(抜粋テキスト):
.....
去年10月に大きなニュースとなった、和歌山市の紀の川にかかる六十谷水管橋の崩落。この影響で、和歌山市内では1週間ほど断水が続きました。今回の断水で休業を余儀なくされた事業者向けに『助成金制度』が設けられましたが、市内で飲食店を経営する男性は「ハードルが高すぎる」と憤っています。一体どういうことなのでしょうか。
約6万世帯で断水…和歌山市での水管橋崩落
去年10月3日、和歌山市の紀の川にかかる六十谷水管橋が突然、崩落しました。この橋は紀の川の北側に繋がる唯一の水道管のため、市民の3分の1以上にあたる13万8000人、約6万世帯で断水が発生しました。
(断水した家の人 去年10月)
「見ていただいたらわかるように一滴も、濁った水すら出ないですね。お風呂とかどうしようかなと途方に暮れています」
周辺のコンビニエンスストアでは飲料水が品薄に。
断水した地域の小中学校は臨時の給水所となり、水を求める人の長蛇の列ができました。
(給水に来た人 去年10月)
.....
(課題内容):
上の抜粋テキストを、一字一句変えずに全文そのまま返してください。 このあとの項目は参照しなくてかまいません。

(データ項目):
.....
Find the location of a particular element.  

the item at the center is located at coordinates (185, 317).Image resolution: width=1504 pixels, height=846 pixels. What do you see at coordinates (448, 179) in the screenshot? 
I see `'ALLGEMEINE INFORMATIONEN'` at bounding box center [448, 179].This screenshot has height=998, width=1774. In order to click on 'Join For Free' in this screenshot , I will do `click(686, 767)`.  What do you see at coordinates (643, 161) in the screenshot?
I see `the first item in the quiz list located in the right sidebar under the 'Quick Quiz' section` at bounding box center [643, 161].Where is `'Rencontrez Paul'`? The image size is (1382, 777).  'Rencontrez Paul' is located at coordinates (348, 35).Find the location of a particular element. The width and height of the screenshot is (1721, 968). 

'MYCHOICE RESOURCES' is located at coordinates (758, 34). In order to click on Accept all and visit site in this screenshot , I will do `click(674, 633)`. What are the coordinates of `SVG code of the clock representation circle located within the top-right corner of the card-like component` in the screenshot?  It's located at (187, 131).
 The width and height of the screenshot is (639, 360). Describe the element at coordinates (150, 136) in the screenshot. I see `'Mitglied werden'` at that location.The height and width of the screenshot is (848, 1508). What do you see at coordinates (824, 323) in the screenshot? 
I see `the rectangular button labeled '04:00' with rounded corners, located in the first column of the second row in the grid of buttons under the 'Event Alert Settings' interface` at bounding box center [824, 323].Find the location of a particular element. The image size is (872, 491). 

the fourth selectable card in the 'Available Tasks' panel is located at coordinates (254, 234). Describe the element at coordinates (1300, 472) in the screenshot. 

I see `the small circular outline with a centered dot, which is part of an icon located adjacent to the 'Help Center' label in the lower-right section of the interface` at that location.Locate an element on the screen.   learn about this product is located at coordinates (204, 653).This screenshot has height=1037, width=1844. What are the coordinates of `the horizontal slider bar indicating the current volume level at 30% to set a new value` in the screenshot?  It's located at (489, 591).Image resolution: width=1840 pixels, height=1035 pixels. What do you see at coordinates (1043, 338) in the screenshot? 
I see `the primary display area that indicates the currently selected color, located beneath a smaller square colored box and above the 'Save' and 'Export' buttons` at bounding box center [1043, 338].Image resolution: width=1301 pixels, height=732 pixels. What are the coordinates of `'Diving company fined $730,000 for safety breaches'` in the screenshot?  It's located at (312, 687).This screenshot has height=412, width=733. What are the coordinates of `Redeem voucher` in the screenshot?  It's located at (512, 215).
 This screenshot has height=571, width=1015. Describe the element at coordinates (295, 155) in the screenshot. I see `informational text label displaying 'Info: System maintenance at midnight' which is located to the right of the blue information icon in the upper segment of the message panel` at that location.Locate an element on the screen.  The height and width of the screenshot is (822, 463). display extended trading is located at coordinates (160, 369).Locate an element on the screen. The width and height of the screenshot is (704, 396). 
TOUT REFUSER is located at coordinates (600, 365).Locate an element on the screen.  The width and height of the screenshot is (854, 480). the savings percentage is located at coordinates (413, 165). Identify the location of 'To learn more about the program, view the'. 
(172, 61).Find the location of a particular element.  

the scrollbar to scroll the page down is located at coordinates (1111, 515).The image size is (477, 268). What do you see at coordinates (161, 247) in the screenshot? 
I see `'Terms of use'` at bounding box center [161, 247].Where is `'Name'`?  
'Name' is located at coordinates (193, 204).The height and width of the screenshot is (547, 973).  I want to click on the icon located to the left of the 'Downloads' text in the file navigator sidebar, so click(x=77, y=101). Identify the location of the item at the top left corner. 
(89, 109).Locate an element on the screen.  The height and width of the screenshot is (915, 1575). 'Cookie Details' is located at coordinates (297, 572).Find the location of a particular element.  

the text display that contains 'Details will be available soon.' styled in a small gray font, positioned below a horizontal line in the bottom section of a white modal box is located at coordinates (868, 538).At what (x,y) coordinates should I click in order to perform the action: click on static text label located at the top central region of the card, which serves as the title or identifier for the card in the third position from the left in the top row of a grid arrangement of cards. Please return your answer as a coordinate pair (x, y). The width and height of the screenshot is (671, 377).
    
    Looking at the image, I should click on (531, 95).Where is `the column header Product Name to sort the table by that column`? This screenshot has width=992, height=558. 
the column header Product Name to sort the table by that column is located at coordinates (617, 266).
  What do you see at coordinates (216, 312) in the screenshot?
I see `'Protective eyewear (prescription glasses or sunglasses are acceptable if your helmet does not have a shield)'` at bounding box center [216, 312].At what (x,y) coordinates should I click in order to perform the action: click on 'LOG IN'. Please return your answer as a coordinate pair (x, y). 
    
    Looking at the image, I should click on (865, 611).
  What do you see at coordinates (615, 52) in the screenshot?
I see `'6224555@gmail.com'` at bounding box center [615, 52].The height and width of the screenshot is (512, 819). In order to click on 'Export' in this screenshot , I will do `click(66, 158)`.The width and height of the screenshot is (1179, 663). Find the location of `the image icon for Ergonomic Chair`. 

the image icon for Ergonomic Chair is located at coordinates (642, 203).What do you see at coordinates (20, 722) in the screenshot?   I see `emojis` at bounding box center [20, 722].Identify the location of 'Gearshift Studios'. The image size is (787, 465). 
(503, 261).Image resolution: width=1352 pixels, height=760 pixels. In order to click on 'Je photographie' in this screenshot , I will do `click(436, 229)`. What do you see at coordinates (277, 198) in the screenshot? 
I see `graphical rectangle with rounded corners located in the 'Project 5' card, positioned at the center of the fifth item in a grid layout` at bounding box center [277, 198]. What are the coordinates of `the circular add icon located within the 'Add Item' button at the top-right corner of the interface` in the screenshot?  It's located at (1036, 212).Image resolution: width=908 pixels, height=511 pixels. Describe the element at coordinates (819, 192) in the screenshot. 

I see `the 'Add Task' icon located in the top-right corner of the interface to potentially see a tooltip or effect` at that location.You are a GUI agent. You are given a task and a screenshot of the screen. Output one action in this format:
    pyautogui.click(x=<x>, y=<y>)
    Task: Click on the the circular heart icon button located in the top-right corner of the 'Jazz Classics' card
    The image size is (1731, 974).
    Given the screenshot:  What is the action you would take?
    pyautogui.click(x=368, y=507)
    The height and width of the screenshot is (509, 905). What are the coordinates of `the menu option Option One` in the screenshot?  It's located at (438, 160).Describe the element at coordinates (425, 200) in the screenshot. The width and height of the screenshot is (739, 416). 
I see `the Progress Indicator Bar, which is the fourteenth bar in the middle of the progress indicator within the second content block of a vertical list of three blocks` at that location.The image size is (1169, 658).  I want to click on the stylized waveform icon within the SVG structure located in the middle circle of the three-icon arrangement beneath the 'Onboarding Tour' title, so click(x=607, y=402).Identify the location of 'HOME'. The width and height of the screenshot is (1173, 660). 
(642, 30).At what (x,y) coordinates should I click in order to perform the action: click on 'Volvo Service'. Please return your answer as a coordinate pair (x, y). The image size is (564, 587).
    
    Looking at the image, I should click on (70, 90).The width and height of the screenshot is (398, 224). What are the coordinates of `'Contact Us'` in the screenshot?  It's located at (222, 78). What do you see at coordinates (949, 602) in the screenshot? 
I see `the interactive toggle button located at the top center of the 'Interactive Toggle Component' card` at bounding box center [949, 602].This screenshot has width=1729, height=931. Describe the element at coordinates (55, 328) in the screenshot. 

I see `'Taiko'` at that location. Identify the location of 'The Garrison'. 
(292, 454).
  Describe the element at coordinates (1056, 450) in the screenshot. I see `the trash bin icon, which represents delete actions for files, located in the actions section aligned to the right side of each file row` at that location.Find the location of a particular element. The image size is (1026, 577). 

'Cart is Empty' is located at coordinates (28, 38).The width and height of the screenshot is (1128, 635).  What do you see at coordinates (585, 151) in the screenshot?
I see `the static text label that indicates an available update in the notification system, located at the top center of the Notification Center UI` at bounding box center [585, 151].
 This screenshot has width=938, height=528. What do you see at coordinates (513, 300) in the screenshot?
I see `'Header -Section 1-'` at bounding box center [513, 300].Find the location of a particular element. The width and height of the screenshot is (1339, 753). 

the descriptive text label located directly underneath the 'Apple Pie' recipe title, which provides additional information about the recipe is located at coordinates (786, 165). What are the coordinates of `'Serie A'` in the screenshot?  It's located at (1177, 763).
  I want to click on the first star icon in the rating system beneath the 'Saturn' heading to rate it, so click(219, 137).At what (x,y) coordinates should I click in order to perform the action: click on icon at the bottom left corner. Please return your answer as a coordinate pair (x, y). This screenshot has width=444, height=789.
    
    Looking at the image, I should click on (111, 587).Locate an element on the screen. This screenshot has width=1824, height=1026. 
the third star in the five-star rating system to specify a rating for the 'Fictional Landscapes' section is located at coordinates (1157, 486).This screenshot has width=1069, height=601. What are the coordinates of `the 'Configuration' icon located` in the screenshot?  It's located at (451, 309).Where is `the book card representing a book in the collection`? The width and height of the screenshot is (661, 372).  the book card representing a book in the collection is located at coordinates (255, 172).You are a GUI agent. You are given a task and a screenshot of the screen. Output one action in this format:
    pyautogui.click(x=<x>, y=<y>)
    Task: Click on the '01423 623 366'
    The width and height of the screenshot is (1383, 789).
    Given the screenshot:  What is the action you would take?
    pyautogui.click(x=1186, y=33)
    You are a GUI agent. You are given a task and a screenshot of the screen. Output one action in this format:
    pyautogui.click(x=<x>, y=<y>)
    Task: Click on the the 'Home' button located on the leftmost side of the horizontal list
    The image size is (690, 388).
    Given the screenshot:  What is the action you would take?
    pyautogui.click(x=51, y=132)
.....
(解答欄):
去年10月に大きなニュースとなった、和歌山市の紀の川にかかる六十谷水管橋の崩落。この影響で、和歌山市内では1週間ほど断水が続きました。今回の断水で休業を余儀なくされた事業者向けに『助成金制度』が設けられましたが、市内で飲食店を経営する男性は「ハードルが高すぎる」と憤っています。一体どういうことなのでしょうか。
約6万世帯で断水…和歌山市での水管橋崩落
去年10月3日、和歌山市の紀の川にかかる六十谷水管橋が突然、崩落しました。この橋は紀の川の北側に繋がる唯一の水道管のため、市民の3分の1以上にあたる13万8000人、約6万世帯で断水が発生しました。
(断水した家の人 去年10月)
「見ていただいたらわかるように一滴も、濁った水すら出ないですね。お風呂とかどうしようかなと途方に暮れています」
周辺のコンビニエンスストアでは飲料水が品薄に。
断水した地域の小中学校は臨時の給水所となり、水を求める人の長蛇の列ができました。
(給水に来た人 去年10月)